Return of the security deposit: The law currently provides for a maximum period of two months from the handing over of keys for the landlord to return the security deposit paid by the tenant. The Alur law provides to reduce this period to one month if the inventory of fixtures and fittings is in conformity with the inventory of fixtures and fittings. In the absence of restitution within the legal deadlines, the owner could suffer a penalty of 10% of the amount of the deposit per month of delay.
Agency fees: When a real estate agent intervenes during the rental of a property, the amount of his fees is now better regulated (see thus the rules for calculating agency fees in case of rental). Since September 15,2014, the amount of agency fees has been capped by decree. The regulation now sets a maximum price limit based on the living space of the rented apartment.
In addition, the tenant only has to pay his share of the costs of drafting the lease, visiting the accommodation, compiling the file and the inventory of fixtures.

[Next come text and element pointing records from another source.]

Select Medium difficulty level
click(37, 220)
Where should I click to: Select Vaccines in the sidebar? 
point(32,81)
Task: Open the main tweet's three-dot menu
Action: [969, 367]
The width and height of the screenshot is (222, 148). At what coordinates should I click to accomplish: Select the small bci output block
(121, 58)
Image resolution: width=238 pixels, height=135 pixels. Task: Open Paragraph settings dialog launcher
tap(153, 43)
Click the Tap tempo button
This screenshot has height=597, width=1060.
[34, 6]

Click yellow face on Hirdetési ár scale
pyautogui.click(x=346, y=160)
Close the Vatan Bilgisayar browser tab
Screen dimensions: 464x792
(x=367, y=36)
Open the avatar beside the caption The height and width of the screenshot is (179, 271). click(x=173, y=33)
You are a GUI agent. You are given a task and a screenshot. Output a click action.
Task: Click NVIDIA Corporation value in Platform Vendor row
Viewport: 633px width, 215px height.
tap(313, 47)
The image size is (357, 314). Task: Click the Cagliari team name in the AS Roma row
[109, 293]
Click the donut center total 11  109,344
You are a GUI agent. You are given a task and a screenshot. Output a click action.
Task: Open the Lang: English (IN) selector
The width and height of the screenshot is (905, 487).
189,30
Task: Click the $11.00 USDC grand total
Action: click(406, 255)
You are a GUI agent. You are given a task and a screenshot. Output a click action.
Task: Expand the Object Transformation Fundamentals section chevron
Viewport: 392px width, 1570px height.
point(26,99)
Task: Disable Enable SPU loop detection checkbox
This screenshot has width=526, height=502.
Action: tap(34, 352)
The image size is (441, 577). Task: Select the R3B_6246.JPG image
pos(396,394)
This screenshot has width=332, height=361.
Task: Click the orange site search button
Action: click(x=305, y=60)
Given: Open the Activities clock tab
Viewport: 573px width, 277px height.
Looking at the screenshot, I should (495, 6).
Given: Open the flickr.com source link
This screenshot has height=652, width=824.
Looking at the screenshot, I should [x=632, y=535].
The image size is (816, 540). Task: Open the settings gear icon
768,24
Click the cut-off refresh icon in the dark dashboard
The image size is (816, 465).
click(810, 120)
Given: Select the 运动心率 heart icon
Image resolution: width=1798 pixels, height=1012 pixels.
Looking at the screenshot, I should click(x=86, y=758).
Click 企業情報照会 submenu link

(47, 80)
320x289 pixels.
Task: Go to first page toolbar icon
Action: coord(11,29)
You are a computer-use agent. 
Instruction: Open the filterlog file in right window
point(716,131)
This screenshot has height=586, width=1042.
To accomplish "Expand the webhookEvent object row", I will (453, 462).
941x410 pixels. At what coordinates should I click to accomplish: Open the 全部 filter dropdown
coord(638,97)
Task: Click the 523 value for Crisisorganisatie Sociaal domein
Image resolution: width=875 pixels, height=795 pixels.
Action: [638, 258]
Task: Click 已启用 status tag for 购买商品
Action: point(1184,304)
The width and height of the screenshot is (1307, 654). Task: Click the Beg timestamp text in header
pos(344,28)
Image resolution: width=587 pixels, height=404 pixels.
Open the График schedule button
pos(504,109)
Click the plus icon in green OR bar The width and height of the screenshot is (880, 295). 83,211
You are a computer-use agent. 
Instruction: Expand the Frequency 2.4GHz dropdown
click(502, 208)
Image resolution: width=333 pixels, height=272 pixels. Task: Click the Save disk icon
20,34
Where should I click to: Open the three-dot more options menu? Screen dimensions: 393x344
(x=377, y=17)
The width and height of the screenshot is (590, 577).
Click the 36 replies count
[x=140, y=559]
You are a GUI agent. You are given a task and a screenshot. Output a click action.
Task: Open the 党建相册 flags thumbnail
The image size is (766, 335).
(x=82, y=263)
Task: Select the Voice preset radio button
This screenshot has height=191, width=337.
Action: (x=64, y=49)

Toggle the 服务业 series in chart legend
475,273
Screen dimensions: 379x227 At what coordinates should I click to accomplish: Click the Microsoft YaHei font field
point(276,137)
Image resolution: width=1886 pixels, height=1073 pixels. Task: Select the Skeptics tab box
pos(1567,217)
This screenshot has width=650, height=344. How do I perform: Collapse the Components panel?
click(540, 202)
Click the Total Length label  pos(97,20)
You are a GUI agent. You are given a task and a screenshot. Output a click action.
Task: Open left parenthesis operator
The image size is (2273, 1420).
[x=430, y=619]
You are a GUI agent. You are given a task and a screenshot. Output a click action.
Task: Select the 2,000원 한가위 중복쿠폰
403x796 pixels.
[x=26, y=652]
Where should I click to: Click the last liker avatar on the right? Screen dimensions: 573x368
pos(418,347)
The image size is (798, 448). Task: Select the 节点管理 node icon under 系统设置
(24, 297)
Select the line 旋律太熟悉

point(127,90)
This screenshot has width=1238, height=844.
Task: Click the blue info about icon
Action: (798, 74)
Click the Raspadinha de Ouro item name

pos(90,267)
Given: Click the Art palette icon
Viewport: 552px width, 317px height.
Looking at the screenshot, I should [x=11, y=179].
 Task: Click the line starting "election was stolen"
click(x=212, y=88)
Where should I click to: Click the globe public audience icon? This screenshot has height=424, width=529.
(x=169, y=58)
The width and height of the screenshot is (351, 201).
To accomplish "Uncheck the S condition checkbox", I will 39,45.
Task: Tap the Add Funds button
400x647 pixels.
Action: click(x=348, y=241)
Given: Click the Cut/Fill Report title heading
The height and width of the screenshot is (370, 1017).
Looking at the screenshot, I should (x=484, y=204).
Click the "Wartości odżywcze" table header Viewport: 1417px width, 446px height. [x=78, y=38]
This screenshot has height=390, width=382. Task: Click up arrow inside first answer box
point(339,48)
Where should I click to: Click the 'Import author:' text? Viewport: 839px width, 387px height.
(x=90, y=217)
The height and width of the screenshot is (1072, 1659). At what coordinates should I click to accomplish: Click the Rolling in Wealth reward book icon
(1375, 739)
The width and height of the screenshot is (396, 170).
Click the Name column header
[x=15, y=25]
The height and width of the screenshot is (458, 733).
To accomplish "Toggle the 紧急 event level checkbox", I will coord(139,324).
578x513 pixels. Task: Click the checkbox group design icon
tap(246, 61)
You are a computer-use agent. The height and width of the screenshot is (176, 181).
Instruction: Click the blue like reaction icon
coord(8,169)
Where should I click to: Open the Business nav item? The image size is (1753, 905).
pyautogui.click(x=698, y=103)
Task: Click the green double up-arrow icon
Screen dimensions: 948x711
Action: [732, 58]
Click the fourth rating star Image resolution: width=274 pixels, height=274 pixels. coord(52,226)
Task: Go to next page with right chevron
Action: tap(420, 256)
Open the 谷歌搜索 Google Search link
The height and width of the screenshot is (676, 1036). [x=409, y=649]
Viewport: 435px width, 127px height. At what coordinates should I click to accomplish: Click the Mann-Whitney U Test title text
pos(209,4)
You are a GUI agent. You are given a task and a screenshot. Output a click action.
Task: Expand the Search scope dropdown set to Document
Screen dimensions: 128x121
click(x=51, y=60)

These costs will be shared by half between tenant and lessor.
Limitation periods: The Act amended the limitation periods for the payment of unpaid rent or charges. Whereas previously, the time limit for claiming these sums was set at 5 years, it is now reduced to 3 years. In addition, the deadline is extended to 1 year for the annual re-evaluation of the rent according to the IRL. Winter truce:
The winter truce, during which tenants subject to eviction orders cannot be evicted from a dwelling, was previously set each year from 1 November to 15 March. The Alur Act extended this annual period until 31 March.
Real estate agent reform: The training of real estate agents would be strengthened with the creation of a national council for real estate management and the drafting of a code of ethics.
List merchants: For a long time in the public authorities' viewfinder, often rightly so,"list merchants" will be subject to additional obligations. In particular, they will have to hold an exclusive mandate on the goods they offer to their clients.
Co-ownership trustees: The law now introduces a standard trustee contract, the content of which was set by Decree No. 2015-342 of 26 March 2015. This new model is applicable to trustee contracts signed or renewed as of July 1,2015.
This text also strengthens the supervision of trustees' fees. The list of special charges invoiced in addition to the annual flat rate is set out in Annex 2 of the Decree. All other services not included in this list are deemed to be "routine management" and cannot be billed in addition to the annual fee.
In addition, the opening of a separate account in the name of the condominium will be compulsory. Finally, as of April 1,2016, tenants must be informed by the trustee of the decisions taken at co-ownership meetings.